Figlio rifiuta il posto nell’azienda di famiglia: il mantenimento è comunque dovuto

La Corte di cassazione nell’ordinanza n. 30540 del 2017 precisa che il padre rimane onerato al mantenimento del figlio, nonostante la proposta di lavorare nell’azienda di famiglia. Il rifiuto espresso dal giovane non costituisce colpevole inerzia, dal momento che non si tratta di un’occasione di lavoro ordinaria.

In seguito all’appello incidentale proposto dal figlio insieme alla madre, si esprimeva la Corte giudicando insussistente l’affermata colpevole inerzia del giovane, idonea a revocare l’obbligo contributivo. I giudici evidenziavano infatti come nel percorso di studi del ragazzo avesse interferito il suo tentativo di inserimento nell’azienda paterna, fallito anche a causa delle ostilità tra i due.

Anche la Cassazione rigetta le doglianze del padre: le critiche alla motivazione della decisione si risolvono in un’inammissibile richiesta di riesame delle risultanze processuali e di una diversa selezione dei fatti e degli elementi rilevanti emersi nel corso della fase di merito, non ammissibile in Cassazione. D’altronde, gli argomenti dei giudici di merito non violano affatto, come invece sostenuto dal ricorrente, i principi di diritto elaborati dalla giurisprudenza di legittimità in materia. Il mantenimento infatti non cessa automaticamente al raggiungimento della maggiore età, ma perdura immutato finché il genitore interessato non provi che il figlio abbia raggiunto l’indipendenza economica o abbia rifiutato ingiustificatamente di raggiungerla.

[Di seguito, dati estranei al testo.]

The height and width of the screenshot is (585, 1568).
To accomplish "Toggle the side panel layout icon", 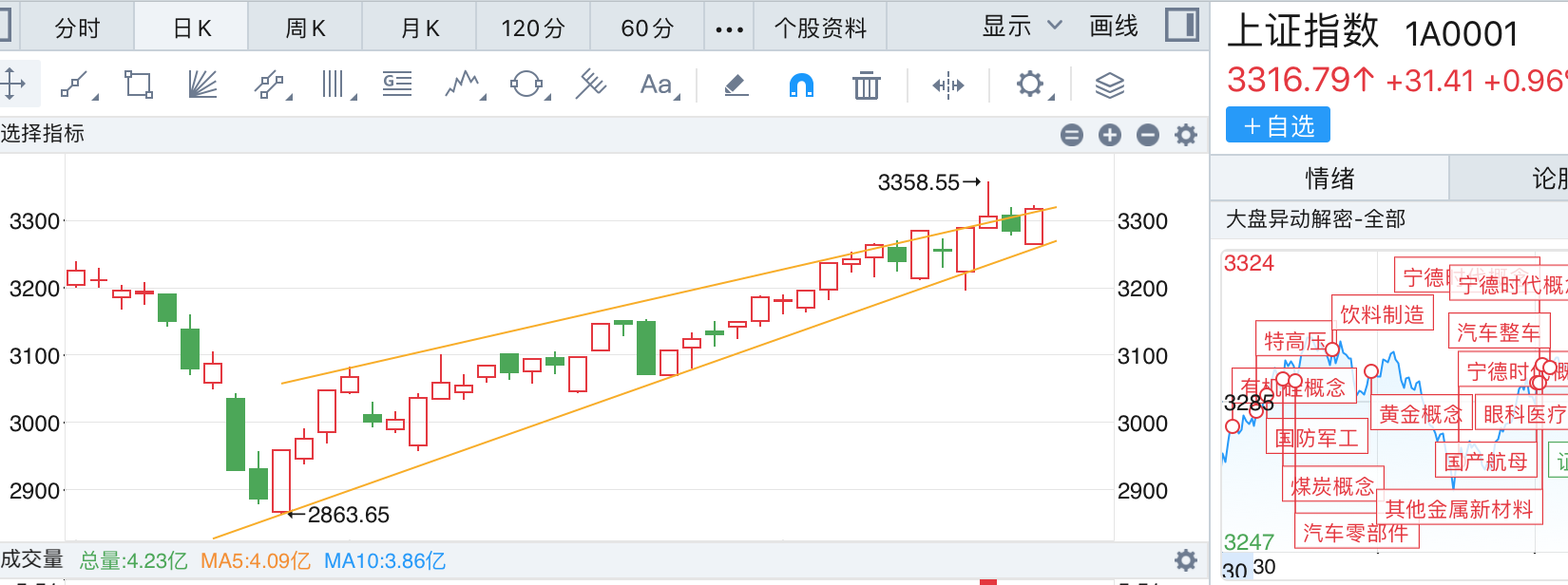I will pyautogui.click(x=1181, y=26).
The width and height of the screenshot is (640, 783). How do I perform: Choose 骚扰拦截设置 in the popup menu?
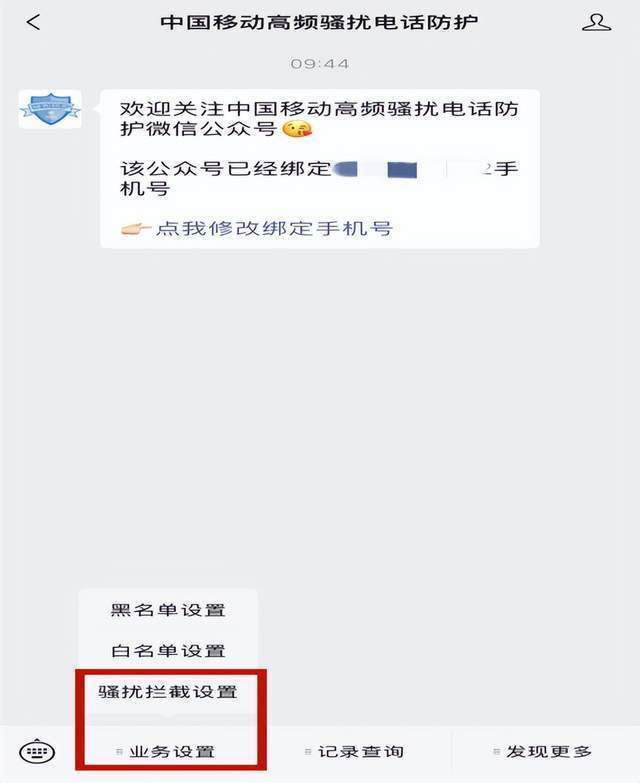pyautogui.click(x=168, y=692)
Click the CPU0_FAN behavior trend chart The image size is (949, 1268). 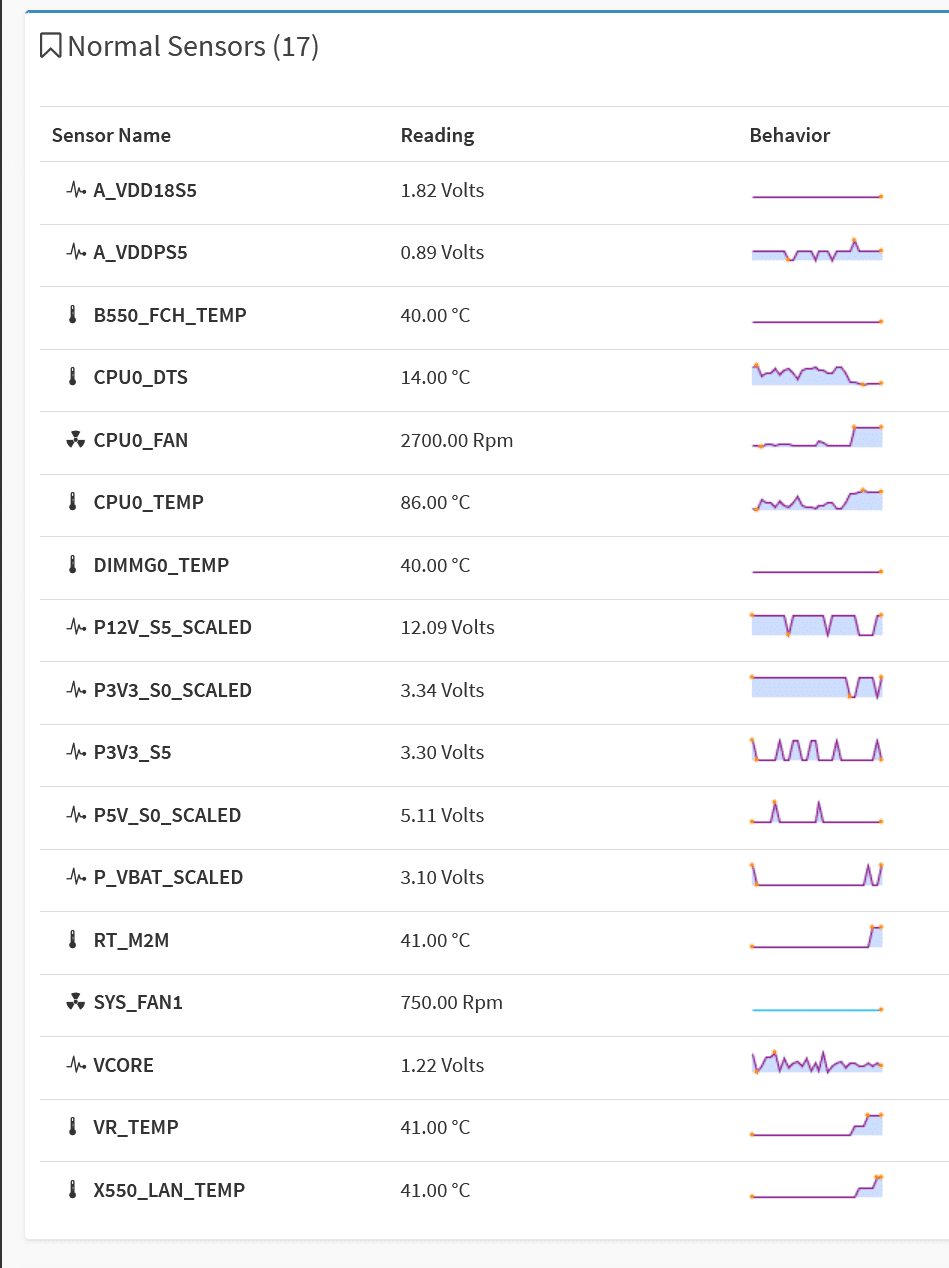tap(817, 437)
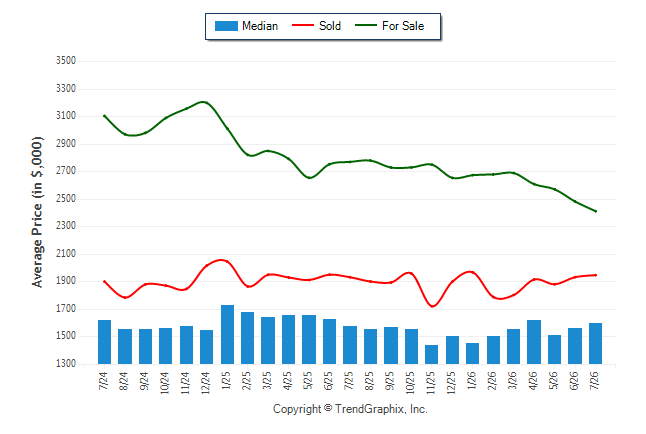Click the For Sale endpoint at 7/26
The height and width of the screenshot is (434, 646).
595,211
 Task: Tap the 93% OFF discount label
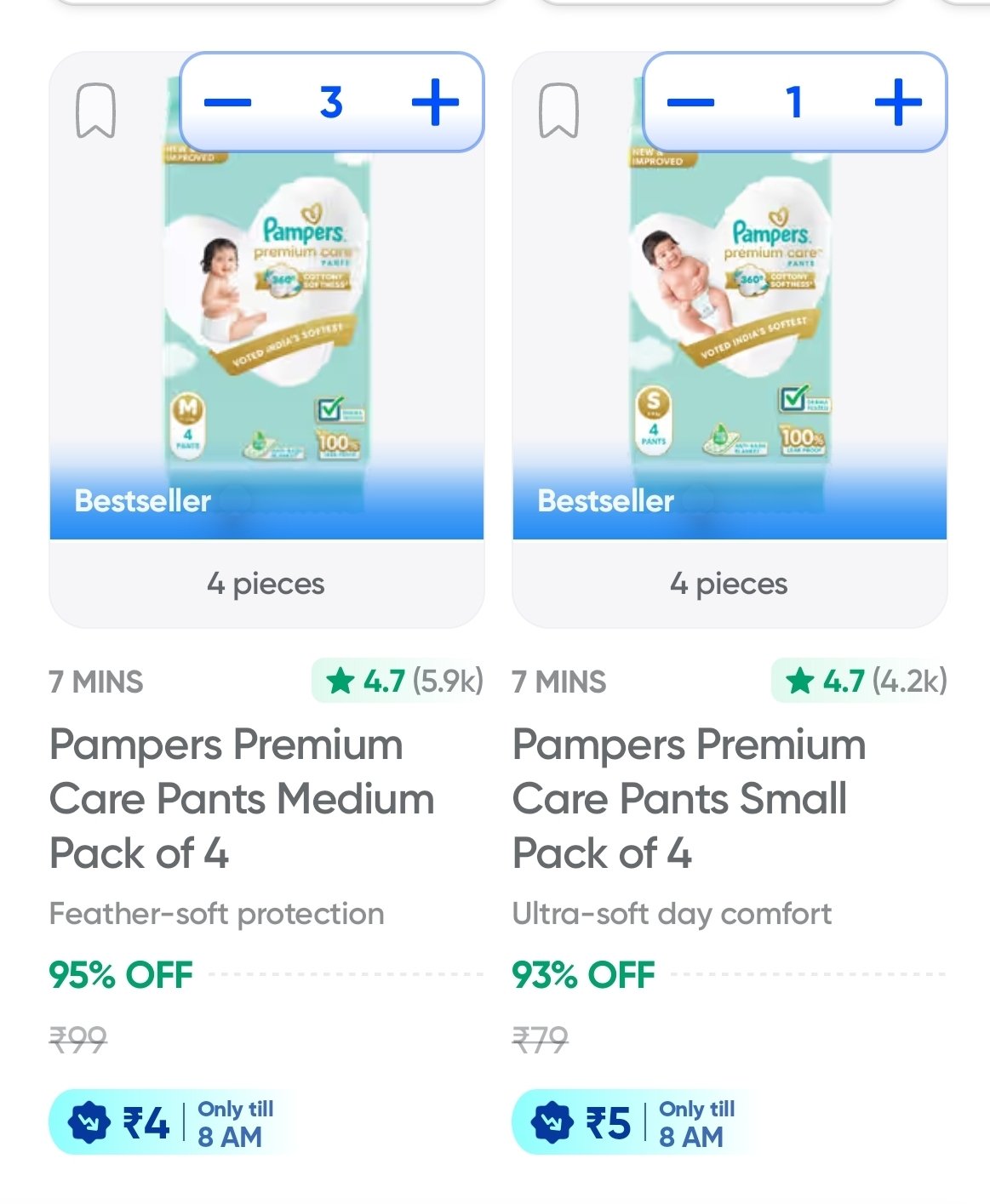pyautogui.click(x=584, y=975)
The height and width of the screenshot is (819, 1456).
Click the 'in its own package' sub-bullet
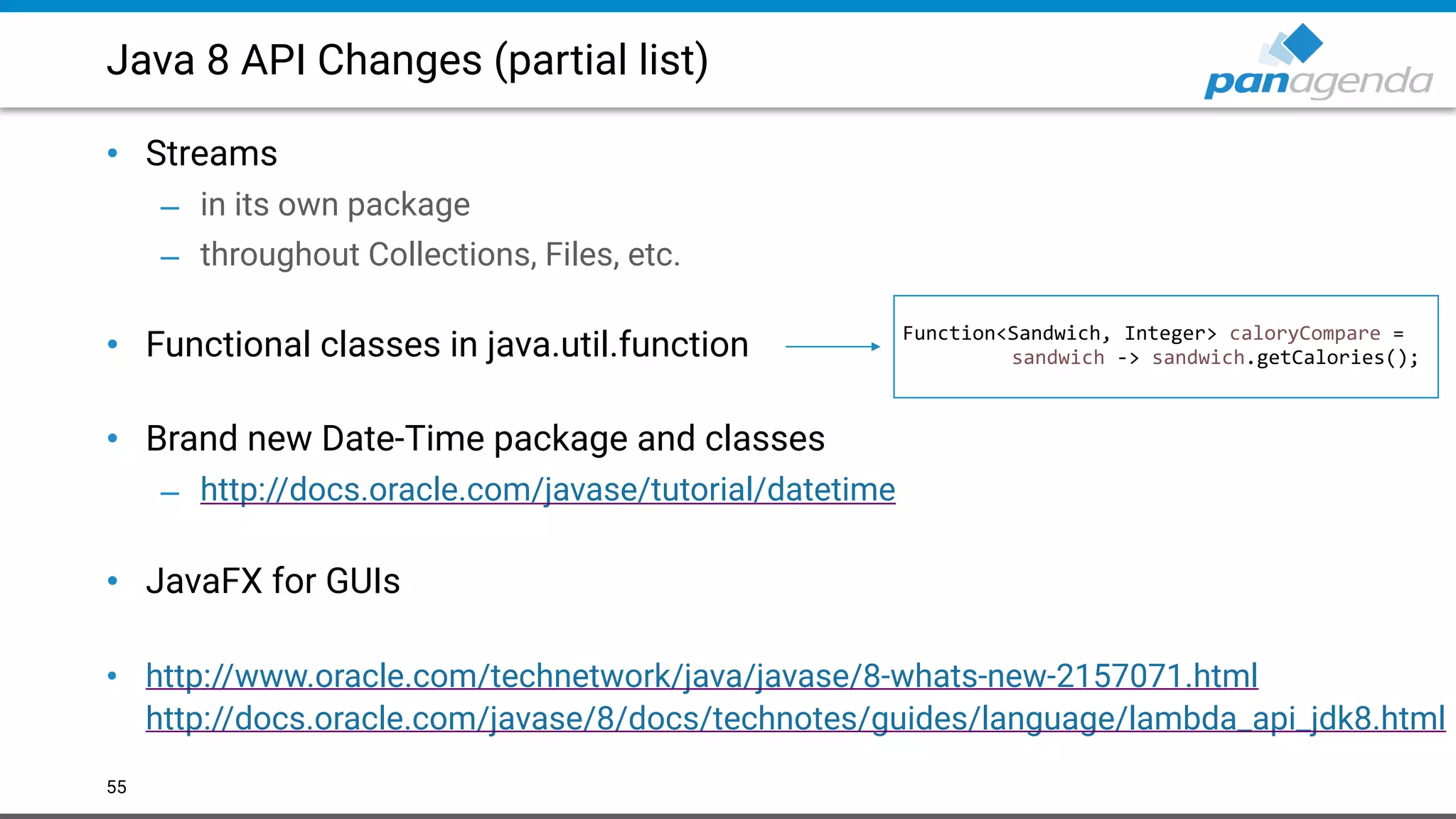[x=335, y=205]
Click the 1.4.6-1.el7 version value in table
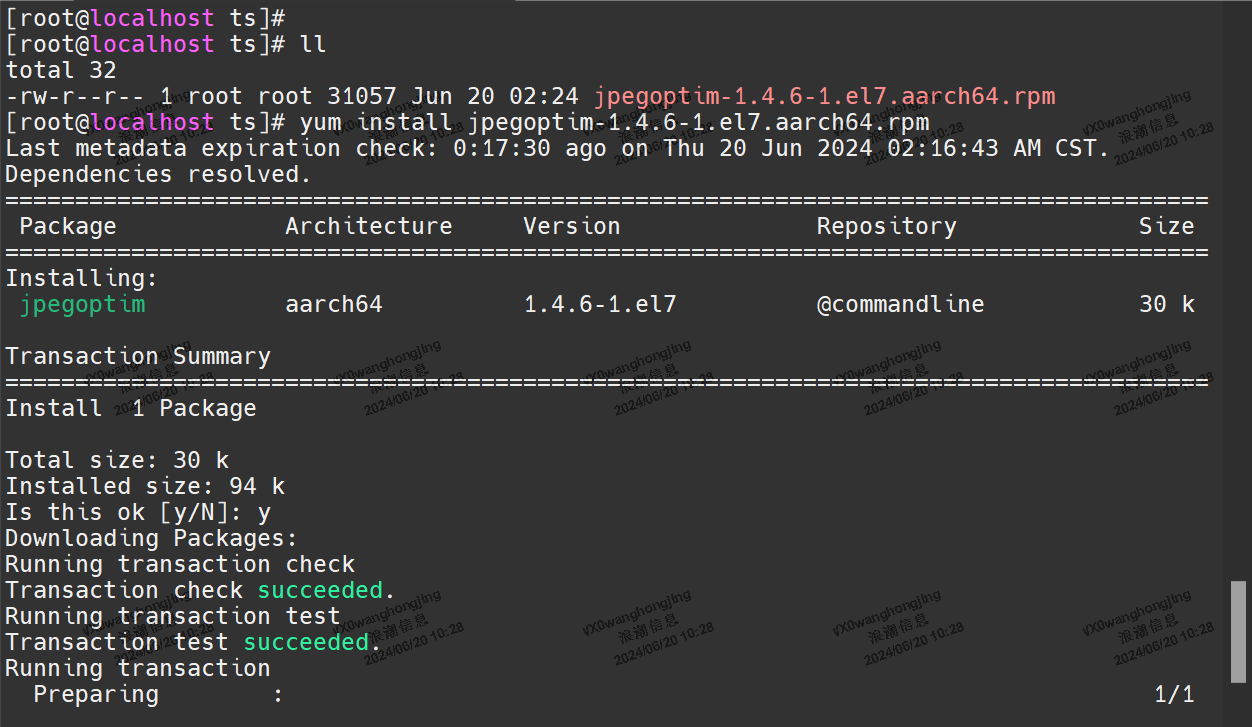Viewport: 1252px width, 727px height. [600, 304]
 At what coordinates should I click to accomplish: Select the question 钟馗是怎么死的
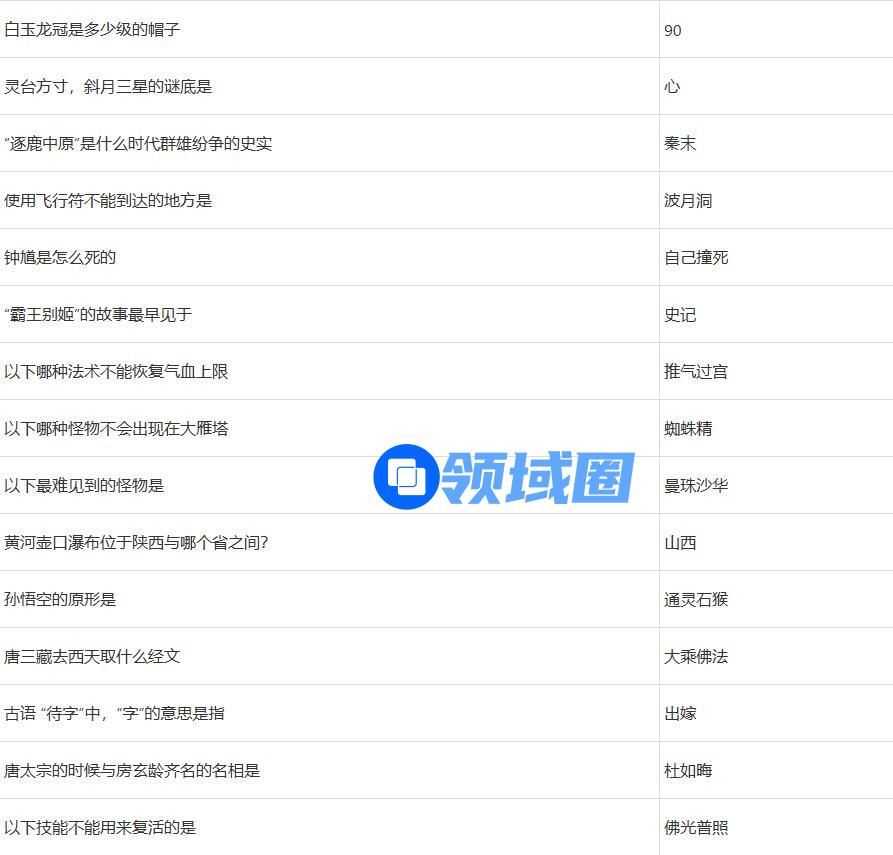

Pertanto l’inserimento del figlio – ancora studente universitario – in un contesto produttivo-aziendale in cui il titolare è lo stesso genitore con il quale ha una forte conflittualità, non rappresenta un’occasione lavorativa ordinaria. Il ricorso deve essere dunque respinto e il ricorrente condannato alla rifusione delle spese processuali.